→ **EXCERPTED DATA**
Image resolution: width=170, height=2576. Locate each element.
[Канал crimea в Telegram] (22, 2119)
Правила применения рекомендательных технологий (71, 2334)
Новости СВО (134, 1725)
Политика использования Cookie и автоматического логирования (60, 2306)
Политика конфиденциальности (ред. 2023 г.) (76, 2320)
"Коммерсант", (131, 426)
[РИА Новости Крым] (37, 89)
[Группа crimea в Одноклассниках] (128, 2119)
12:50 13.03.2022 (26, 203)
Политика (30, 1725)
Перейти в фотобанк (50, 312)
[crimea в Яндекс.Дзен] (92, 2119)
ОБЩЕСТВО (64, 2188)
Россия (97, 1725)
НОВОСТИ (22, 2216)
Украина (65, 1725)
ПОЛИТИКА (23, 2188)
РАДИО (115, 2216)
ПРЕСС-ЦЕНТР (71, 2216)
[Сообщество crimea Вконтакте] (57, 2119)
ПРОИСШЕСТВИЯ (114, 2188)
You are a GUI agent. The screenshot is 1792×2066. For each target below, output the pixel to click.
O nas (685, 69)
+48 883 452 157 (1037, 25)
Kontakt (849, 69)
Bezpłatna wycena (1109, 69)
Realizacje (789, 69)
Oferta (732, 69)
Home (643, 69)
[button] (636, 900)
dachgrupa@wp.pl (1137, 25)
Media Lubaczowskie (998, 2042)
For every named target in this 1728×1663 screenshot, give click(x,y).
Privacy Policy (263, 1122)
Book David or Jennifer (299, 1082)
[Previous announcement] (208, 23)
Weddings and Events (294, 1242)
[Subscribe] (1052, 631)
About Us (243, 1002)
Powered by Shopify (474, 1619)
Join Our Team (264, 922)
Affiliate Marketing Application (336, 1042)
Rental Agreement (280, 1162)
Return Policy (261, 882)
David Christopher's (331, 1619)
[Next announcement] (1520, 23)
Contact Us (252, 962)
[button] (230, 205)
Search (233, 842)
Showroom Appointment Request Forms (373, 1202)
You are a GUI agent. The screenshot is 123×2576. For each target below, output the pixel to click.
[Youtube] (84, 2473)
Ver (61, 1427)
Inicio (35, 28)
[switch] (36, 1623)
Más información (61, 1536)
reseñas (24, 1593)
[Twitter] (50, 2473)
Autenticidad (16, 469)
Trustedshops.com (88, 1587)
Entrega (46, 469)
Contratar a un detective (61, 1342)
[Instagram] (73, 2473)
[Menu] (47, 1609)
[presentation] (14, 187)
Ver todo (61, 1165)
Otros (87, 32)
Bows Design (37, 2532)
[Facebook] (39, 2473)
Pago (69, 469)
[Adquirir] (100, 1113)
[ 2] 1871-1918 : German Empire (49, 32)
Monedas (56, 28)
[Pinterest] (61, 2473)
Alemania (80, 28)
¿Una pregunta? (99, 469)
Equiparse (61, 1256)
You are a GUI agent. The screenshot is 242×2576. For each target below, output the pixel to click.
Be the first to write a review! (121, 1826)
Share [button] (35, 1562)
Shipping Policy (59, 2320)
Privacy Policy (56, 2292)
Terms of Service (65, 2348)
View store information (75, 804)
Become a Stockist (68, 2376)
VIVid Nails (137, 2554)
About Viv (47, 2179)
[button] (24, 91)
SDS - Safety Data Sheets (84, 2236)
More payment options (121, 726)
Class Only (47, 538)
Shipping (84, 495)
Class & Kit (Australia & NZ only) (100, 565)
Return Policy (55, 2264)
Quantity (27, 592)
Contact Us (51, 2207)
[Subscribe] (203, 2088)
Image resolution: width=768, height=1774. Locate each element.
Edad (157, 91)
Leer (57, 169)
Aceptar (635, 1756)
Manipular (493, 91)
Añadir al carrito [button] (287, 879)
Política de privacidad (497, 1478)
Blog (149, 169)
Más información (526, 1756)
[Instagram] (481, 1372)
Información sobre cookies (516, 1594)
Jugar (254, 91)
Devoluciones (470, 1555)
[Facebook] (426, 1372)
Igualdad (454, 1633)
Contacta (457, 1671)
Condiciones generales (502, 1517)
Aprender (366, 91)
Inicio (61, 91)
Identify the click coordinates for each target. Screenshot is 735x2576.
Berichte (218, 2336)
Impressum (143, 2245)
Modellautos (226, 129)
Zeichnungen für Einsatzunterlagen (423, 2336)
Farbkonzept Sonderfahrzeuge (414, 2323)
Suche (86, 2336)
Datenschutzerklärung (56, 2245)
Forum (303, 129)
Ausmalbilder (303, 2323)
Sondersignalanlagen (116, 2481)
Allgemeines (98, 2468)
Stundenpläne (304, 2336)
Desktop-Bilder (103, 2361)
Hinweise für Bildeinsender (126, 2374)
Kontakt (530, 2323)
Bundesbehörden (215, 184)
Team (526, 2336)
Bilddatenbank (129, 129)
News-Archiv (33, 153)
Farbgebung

→ **WHAT YOU SHOULD DO**
Could you repeat exactly the lines in the listing above from the one with "[switch] (36, 1623)" down to the one with "Blog (149, 169)"? Include both of those lines.

→ **RESULT FOR THIS TASK**
[switch] (36, 1623)
Más información (61, 1536)
reseñas (24, 1593)
[Twitter] (50, 2473)
Autenticidad (16, 469)
Trustedshops.com (88, 1587)
Entrega (46, 469)
Contratar a un detective (61, 1342)
[Instagram] (73, 2473)
[Menu] (47, 1609)
[presentation] (14, 187)
Ver todo (61, 1165)
Otros (87, 32)
Bows Design (37, 2532)
[Facebook] (39, 2473)
Pago (69, 469)
[Adquirir] (100, 1113)
[ 2] 1871-1918 : German Empire (49, 32)
Monedas (56, 28)
[Pinterest] (61, 2473)
Alemania (80, 28)
¿Una pregunta? (99, 469)
Equiparse (61, 1256)
You are a GUI agent. The screenshot is 242×2576. For each target below, output the pixel to click.
Be the first to write a review! (121, 1826)
Share [button] (35, 1562)
Shipping Policy (59, 2320)
Privacy Policy (56, 2292)
Terms of Service (65, 2348)
View store information (75, 804)
Become a Stockist (68, 2376)
VIVid Nails (137, 2554)
About Viv (47, 2179)
[button] (24, 91)
SDS - Safety Data Sheets (84, 2236)
More payment options (121, 726)
Class Only (47, 538)
Shipping (84, 495)
Class & Kit (Australia & NZ only) (100, 565)
Return Policy (55, 2264)
Quantity (27, 592)
Contact Us (51, 2207)
[Subscribe] (203, 2088)
Image resolution: width=768, height=1774. Locate each element.
Edad (157, 91)
Leer (57, 169)
Aceptar (635, 1756)
Manipular (493, 91)
Añadir al carrito [button] (287, 879)
Política de privacidad (497, 1478)
Blog (149, 169)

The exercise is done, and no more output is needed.